DATA FOR REVIEW.
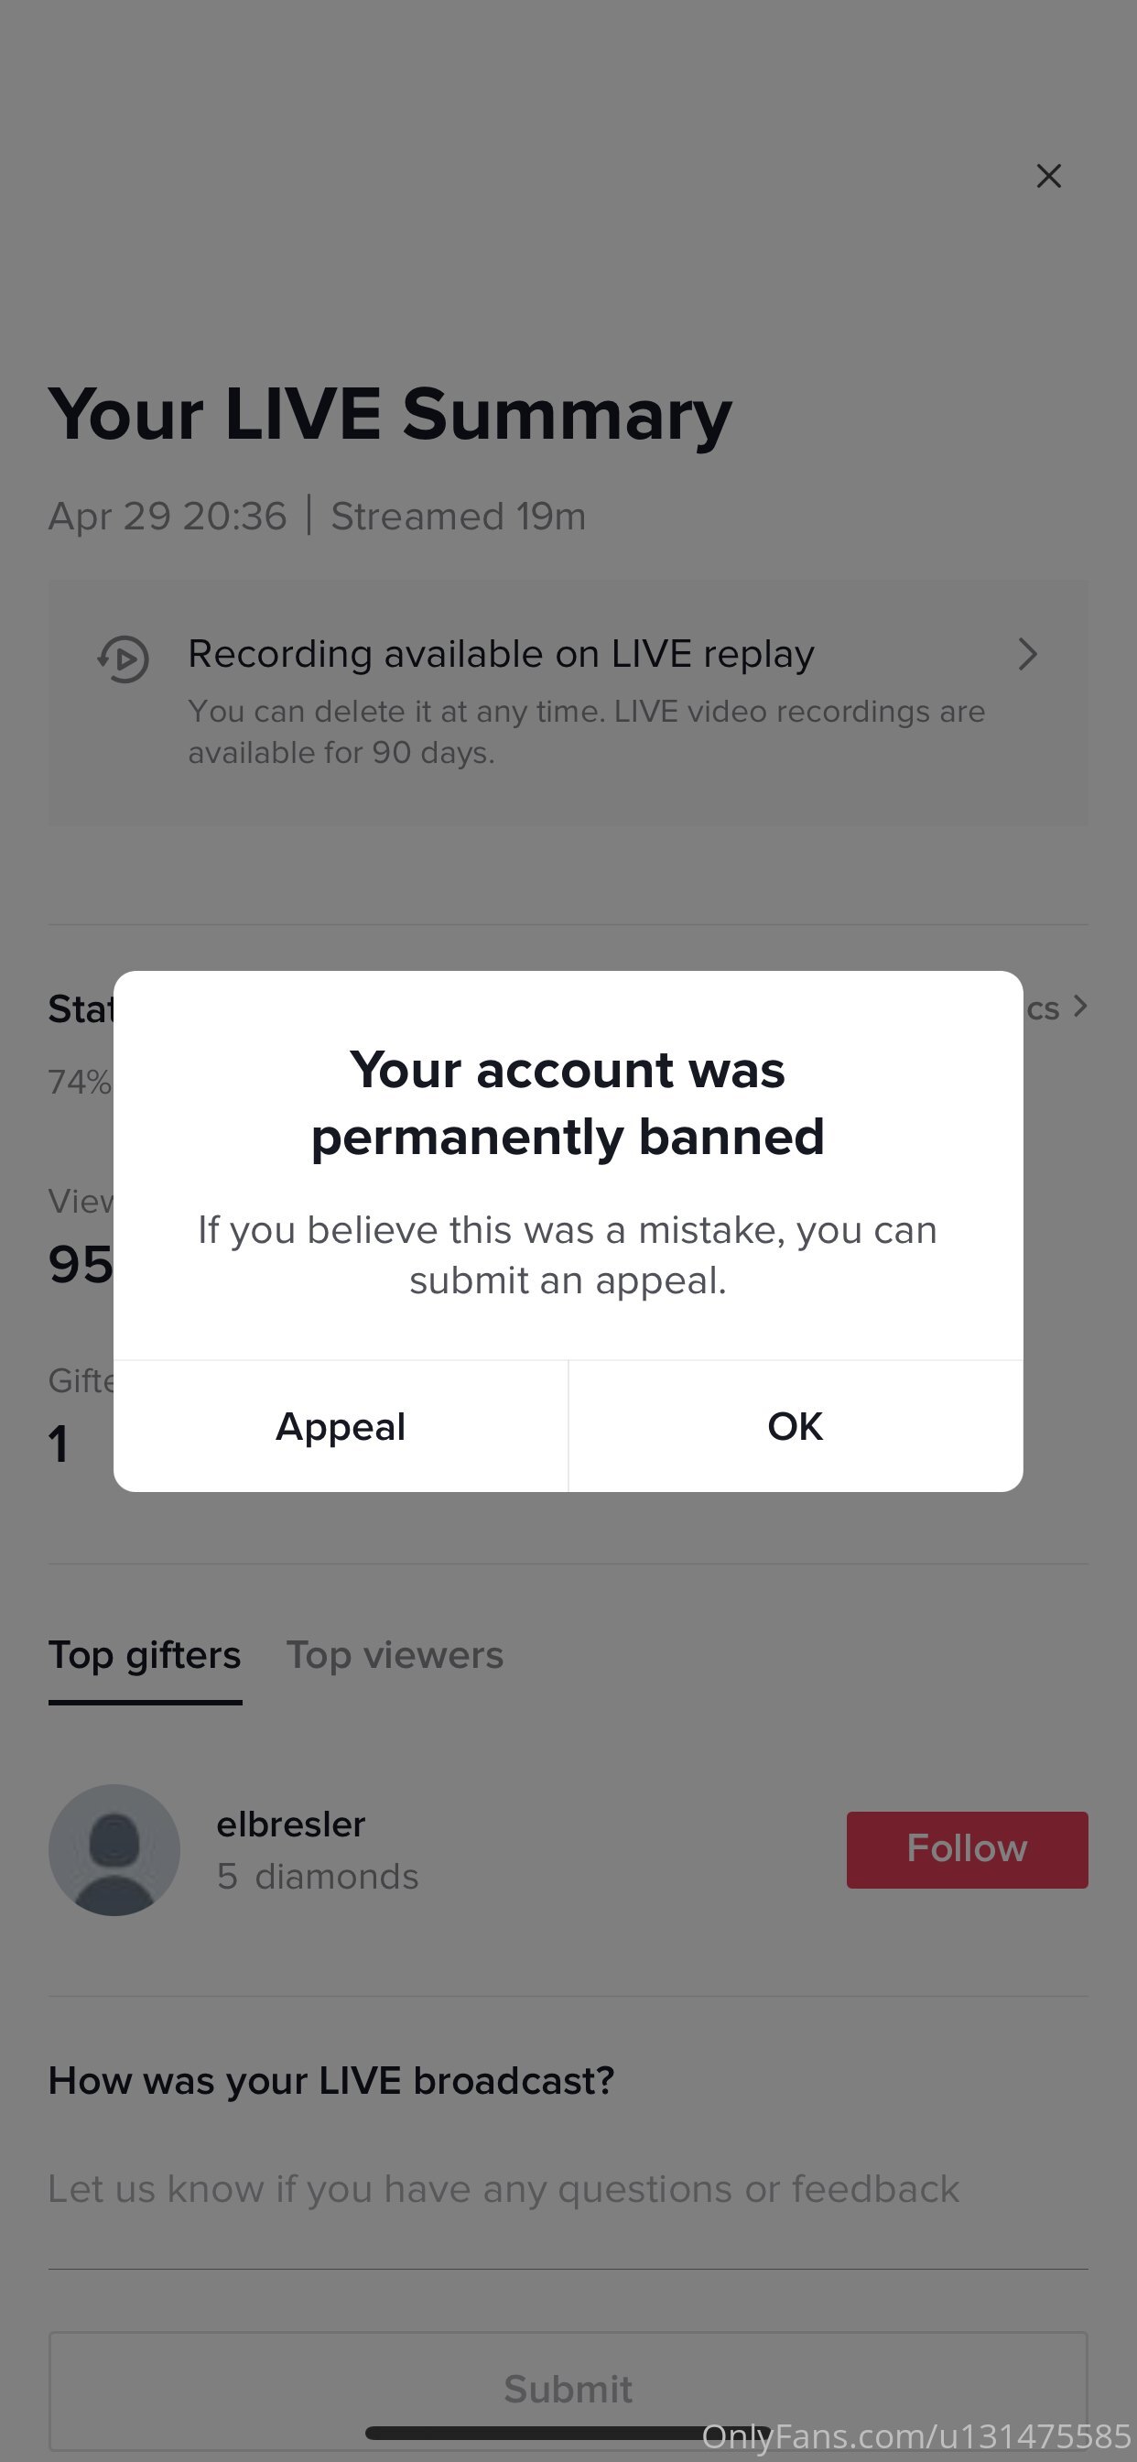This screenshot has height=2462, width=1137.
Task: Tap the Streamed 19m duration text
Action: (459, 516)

* * *

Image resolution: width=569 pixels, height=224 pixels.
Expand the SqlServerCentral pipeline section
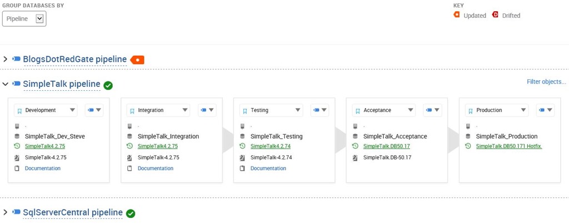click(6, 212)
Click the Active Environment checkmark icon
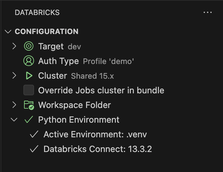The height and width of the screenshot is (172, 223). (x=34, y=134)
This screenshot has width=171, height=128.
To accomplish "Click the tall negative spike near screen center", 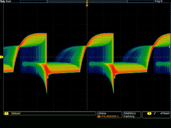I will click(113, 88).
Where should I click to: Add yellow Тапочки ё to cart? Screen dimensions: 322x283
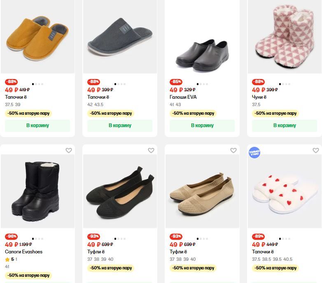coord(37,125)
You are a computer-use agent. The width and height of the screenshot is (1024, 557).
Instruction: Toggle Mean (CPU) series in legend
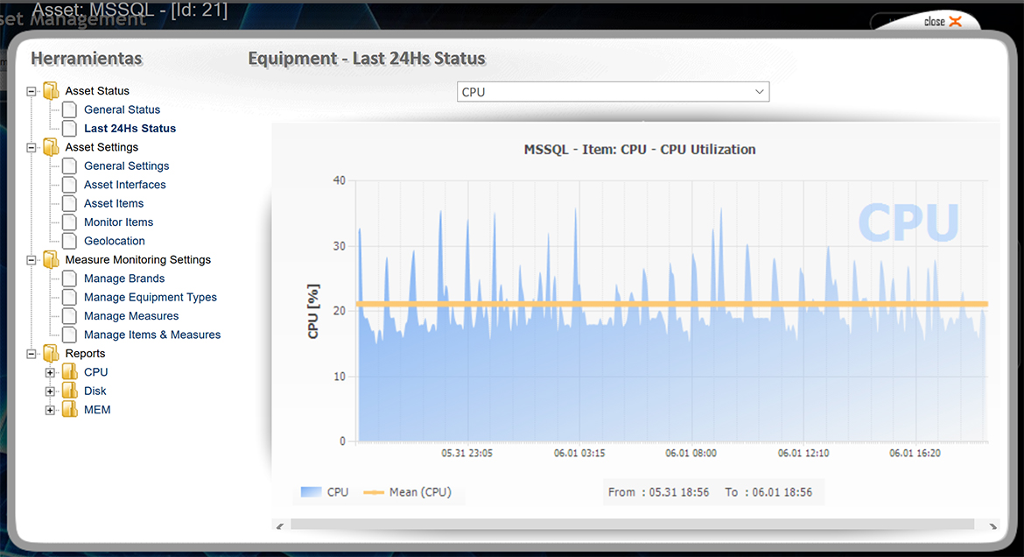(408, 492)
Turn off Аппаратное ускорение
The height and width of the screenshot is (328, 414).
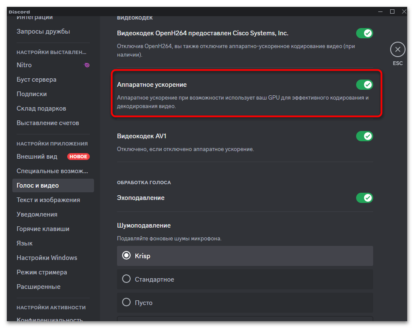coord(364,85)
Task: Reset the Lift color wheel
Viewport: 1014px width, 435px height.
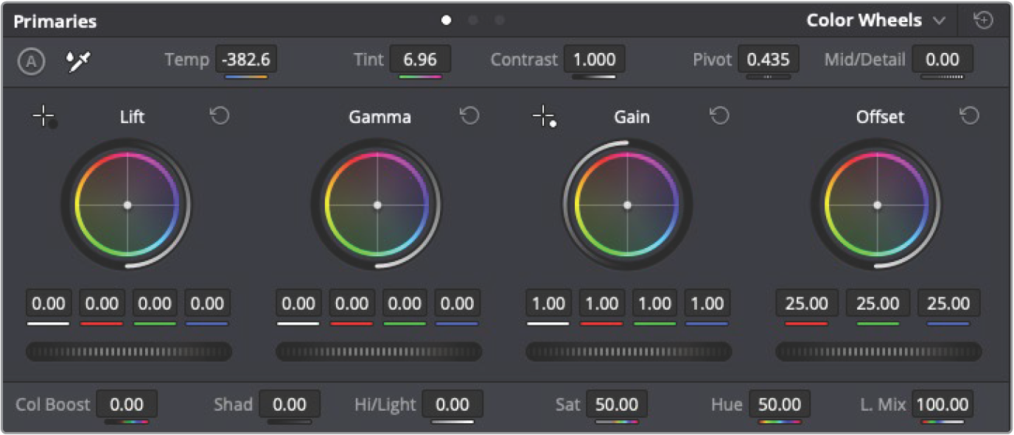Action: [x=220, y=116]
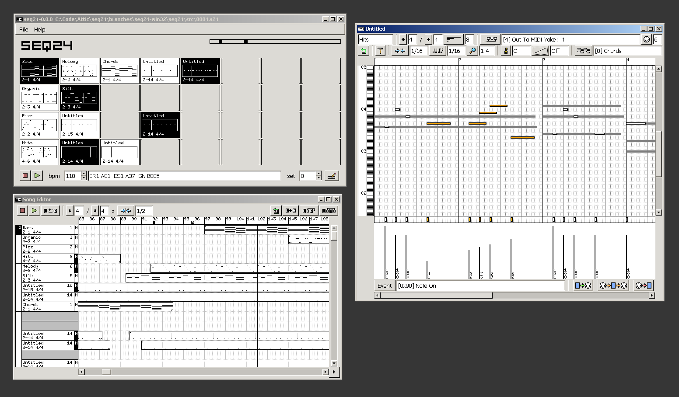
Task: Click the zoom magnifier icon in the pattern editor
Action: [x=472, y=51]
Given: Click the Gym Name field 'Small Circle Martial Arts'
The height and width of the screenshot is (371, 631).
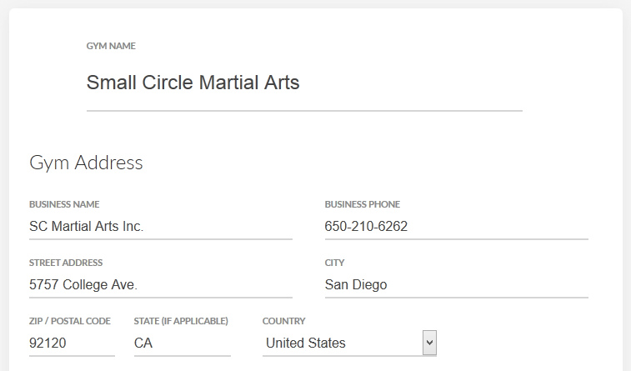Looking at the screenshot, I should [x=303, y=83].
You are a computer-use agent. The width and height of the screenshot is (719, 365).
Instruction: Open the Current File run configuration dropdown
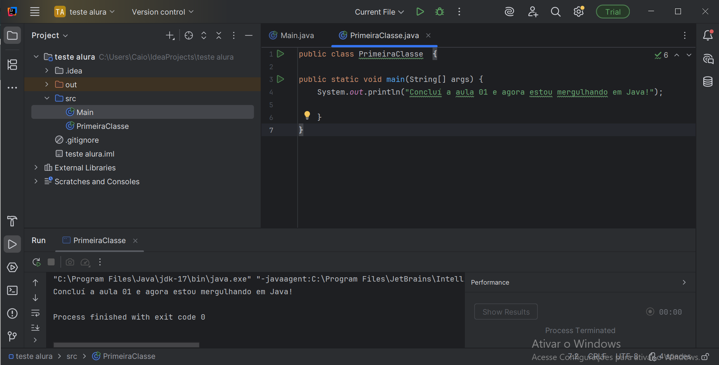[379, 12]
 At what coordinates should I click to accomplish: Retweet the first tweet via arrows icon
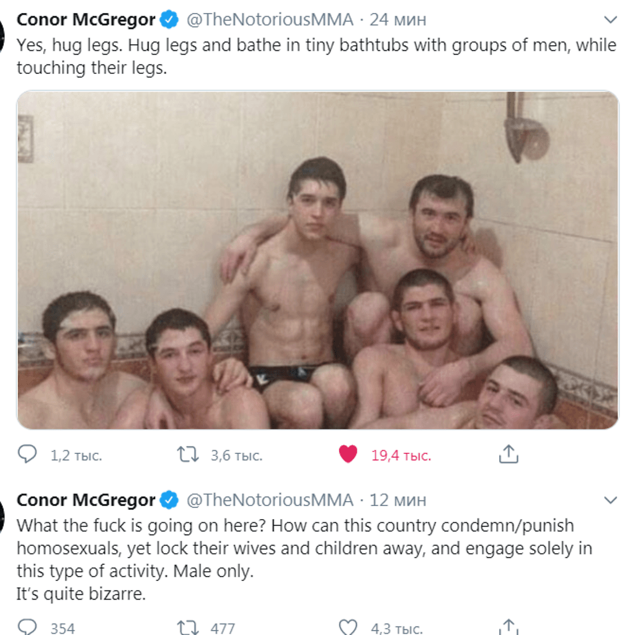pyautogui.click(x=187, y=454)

---

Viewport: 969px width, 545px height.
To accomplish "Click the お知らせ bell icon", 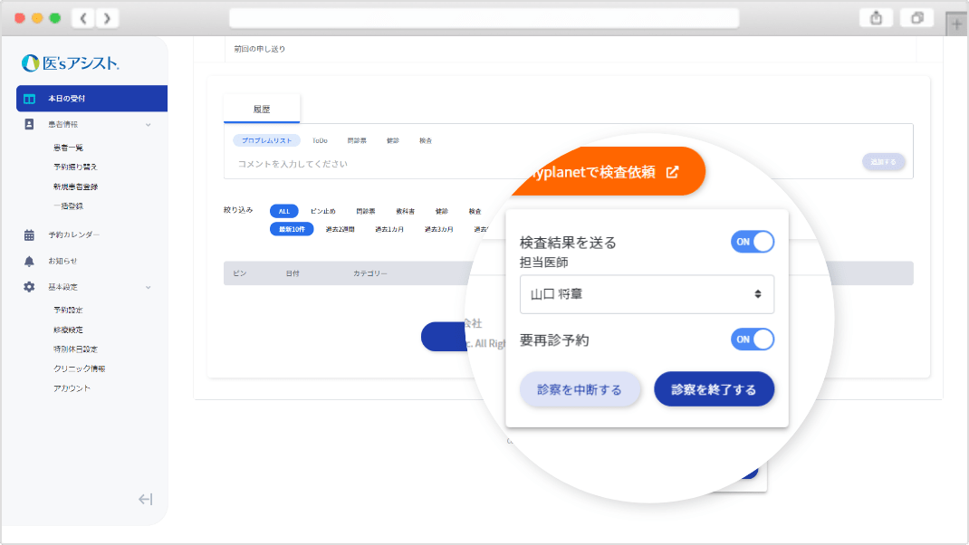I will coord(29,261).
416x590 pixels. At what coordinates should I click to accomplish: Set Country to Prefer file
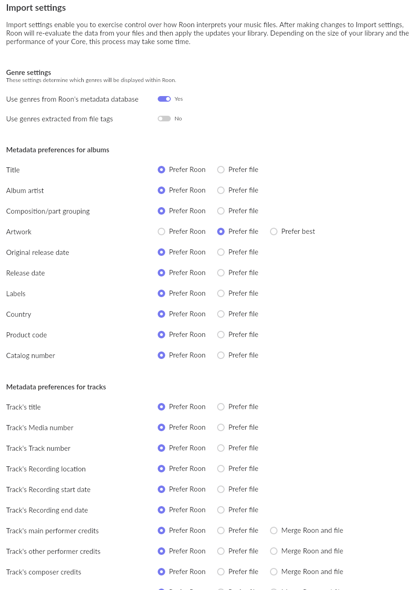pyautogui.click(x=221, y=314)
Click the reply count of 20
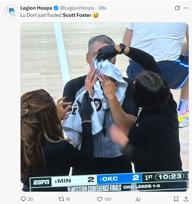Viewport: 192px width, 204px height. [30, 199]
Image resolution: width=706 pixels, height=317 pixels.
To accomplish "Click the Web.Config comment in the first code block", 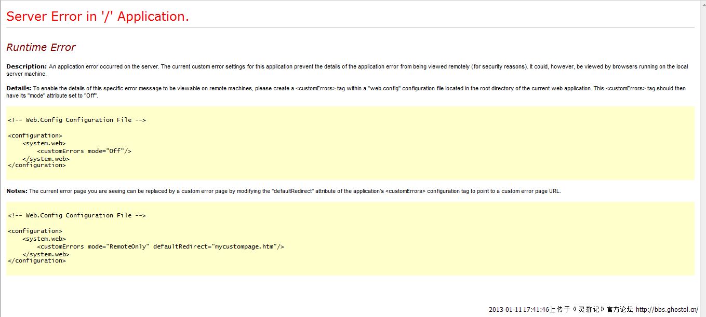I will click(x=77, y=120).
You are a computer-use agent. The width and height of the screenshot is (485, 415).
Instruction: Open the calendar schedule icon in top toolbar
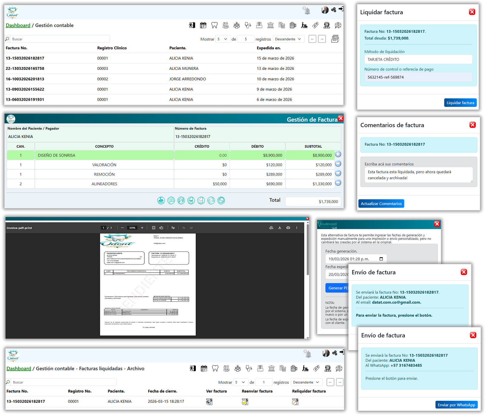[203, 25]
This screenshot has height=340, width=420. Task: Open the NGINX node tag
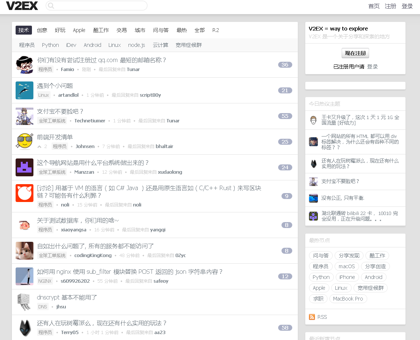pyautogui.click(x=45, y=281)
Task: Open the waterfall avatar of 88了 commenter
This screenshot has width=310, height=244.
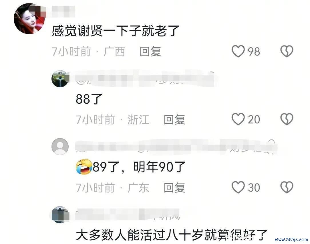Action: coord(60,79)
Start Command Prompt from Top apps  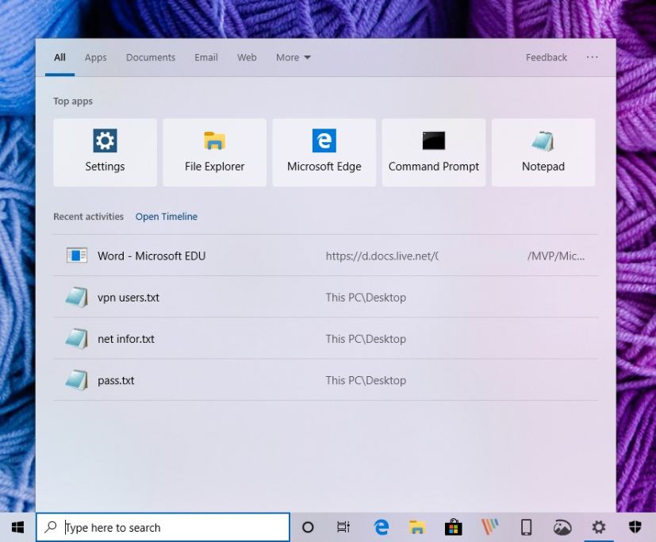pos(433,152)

TASK BRIEF. Scan the listing above and identify each line holding the string "agent"; copy every such line.

FINISHED EXERCISE.
You are a computer-use agent. The width and height of the screenshot is (1024, 557).
You are a computer-use agent. The width and height of the screenshot is (719, 365).
You are a computer-use agent. The width and height of the screenshot is (485, 415).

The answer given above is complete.